Alright, so it is January and Christmas is practically a distant memory at this point, but Northern Europe is still quite cold. It has not been above freezing since I arrived. Of course, my dear friends Dan and Deborah who spent the last four months in Bonn but returned to Minnesota a few weeks ago have no sympathy for the comparably tropical temperatures here, but for me it is pretty cold. Plus, they have abandoned me here in Germany to return home to their "jobs" and "families," so they really deserve no consideration. It makes my morning walk simultaneously a bit more treacherous and a bit more brisk, plus the cold makes it difficult to think about anything besides the heat being slowly sucked from your extremities. However, I do love winter weather for two reasons.













(The View Of the Snow Outside My Apartment and the Fields Across the Road. Plus, A Glimpse Into How Dark Northern Europe Gets This Time of Year.)

The first reason is that being forced to actually battle the elements and realizing everything around you is trying to suck the warmth out of you actually makes me feel alive. Your skin and muscles tighten, your breath shortens, your heart beats faster. In general it reminds you that for all the abstractness going on within your mind, it is contained in a much larger, much colder, quite real vessel that needs to find warmth somewhere.

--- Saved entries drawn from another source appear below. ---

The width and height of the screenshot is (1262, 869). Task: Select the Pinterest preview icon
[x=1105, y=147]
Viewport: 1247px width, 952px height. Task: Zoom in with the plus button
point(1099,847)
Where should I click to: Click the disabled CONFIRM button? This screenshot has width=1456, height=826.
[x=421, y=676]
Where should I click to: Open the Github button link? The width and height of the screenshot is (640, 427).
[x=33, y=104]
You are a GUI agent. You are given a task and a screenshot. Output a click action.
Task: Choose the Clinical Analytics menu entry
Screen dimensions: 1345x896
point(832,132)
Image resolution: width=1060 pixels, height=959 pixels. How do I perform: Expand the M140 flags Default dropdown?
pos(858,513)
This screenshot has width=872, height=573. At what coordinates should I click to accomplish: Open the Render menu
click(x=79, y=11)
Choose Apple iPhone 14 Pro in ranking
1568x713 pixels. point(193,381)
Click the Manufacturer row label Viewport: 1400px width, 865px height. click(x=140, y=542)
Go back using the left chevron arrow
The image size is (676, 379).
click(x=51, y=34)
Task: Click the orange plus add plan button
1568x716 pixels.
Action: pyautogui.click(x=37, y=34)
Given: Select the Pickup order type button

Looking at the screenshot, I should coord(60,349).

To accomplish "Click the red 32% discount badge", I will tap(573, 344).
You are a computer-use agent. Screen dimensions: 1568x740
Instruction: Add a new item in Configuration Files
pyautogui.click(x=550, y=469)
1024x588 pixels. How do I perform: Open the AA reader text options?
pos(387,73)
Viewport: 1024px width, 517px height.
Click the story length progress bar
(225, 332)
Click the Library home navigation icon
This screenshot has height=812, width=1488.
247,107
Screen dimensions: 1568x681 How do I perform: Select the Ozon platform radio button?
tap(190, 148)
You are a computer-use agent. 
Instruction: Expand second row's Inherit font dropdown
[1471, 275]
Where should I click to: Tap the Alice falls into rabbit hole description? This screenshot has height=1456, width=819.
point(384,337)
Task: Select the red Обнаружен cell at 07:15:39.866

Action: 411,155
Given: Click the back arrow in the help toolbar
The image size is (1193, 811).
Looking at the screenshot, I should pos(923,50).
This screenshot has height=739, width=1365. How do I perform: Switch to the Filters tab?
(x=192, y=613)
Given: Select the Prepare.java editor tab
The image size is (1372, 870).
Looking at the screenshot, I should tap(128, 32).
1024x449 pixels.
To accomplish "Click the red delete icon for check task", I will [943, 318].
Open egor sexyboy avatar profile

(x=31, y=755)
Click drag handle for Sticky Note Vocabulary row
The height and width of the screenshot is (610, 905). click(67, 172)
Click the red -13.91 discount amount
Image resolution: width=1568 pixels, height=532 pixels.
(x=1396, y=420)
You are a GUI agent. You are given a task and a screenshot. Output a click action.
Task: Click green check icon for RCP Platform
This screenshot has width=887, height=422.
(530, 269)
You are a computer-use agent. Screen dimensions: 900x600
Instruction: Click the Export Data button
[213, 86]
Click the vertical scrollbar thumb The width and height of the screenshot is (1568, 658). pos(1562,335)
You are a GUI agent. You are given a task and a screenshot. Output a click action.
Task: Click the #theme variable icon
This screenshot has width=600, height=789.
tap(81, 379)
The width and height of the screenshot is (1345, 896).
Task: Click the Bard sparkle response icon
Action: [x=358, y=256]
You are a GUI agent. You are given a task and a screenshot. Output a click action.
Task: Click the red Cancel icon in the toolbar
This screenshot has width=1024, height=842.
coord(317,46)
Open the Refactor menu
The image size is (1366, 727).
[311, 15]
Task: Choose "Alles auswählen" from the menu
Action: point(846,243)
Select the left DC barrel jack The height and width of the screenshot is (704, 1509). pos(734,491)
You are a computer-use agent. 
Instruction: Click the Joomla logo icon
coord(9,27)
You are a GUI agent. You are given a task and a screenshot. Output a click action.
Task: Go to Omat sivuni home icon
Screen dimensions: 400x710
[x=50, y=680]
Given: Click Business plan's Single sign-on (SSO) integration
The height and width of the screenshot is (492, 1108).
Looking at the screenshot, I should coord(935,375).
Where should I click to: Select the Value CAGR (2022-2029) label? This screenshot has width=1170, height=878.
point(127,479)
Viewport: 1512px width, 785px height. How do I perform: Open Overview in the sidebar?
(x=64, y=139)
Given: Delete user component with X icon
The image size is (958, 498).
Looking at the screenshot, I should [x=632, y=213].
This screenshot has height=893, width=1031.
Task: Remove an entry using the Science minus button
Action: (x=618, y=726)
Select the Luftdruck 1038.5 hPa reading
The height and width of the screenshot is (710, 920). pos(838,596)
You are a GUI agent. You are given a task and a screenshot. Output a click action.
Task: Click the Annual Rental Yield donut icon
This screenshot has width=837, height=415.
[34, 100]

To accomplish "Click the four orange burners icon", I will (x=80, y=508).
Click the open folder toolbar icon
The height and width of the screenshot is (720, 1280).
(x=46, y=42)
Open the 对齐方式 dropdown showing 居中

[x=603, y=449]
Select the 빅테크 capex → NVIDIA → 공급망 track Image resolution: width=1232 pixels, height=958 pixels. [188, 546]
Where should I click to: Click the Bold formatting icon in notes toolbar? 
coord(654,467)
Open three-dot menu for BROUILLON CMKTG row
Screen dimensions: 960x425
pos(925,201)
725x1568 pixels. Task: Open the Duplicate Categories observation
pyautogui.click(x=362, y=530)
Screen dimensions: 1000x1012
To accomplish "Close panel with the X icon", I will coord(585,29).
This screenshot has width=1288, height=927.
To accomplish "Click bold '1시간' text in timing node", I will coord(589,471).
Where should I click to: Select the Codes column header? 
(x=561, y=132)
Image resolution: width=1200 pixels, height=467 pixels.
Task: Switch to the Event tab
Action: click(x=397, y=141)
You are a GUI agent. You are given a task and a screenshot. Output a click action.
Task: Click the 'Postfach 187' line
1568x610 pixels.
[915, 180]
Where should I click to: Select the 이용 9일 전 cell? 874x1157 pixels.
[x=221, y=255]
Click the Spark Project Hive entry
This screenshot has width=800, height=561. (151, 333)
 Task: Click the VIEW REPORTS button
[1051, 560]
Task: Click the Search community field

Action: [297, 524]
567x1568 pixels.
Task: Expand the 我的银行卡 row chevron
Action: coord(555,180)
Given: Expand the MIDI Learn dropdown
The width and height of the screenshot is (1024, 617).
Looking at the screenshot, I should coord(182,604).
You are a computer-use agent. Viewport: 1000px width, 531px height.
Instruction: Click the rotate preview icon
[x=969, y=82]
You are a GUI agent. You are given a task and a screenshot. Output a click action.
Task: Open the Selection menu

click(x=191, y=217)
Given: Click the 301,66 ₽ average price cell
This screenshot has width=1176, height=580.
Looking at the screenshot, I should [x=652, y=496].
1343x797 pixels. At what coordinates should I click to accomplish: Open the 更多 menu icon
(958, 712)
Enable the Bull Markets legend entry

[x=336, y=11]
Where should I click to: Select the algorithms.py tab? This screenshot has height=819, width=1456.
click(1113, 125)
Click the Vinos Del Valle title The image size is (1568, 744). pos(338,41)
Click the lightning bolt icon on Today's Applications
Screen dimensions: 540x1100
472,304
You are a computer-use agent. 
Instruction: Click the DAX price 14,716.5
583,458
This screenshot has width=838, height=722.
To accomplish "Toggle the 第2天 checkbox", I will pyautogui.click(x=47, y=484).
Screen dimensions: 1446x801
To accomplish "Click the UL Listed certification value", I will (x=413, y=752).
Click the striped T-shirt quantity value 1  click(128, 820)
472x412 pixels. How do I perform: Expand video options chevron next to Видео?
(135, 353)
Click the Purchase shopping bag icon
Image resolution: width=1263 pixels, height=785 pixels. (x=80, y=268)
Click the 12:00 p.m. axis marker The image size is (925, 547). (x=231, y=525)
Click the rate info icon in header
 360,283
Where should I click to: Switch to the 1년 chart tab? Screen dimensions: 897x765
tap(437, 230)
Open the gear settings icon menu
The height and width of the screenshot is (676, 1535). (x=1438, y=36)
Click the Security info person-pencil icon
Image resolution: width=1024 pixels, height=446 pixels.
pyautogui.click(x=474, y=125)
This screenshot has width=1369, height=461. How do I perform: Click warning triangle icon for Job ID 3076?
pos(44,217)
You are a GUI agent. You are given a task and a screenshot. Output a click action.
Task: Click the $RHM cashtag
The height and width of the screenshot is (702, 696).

Most of the time I feel rather detached from my body as anyone who has seen me attempt to display grace in any way can attest. Also, somehow despite eating granola for lunch and actually exercising regularly in the Bay Area I could not get below 185, but after one winter in New York I was at 165 and now am down to 160. Perhaps the walking had something to do with it, but the rather irrational part of me that loves equating all human behavior with animal behavior thinks my body was storing up energy for five years and winter never came. Still, I did love the food, wine, friends and comforts of the Bay Area, and would gladly take the 25 pounds back to experience them again (Don't tell my physician).

(The Glorious Beard)

The second reason I love winter is rather simple ... beards. Personally, I have a great deal of respect for impressive facial hair but rarely make it through the slightest balmy day with a full beard. I have always preferred the cold to heat and found any temperature over 80 rather oppressive (of course being skinnier I can now make it up to 85 before I am really uncomfortable). So, any time I get the least bit warm I shave off the beard. However, in this winter weather with no personal reasons to shave, I am sporting the most glorious beard of my life. Plus, it helps that a solid percentage of German mathematicians have beards, so I fit in pretty well here. Anyway, I am sure it will be gone at the first hint of Spring, but for now I can bask in the glow of my beardliness and respond with my standard, "Thank you, I grew it myself," upon receiving the occasional compliment. It is hard to explain my fascination with facial hair, except that perhaps in the absence of property or a family, it is something I can successfully grow to show the world I grew up in that I am in fact a man.

4 comments:

  1. dan biked to work this morning! the temp. has been hovering around 5 farenheit all day. maybe you could get a bike? ahahahahaha!!!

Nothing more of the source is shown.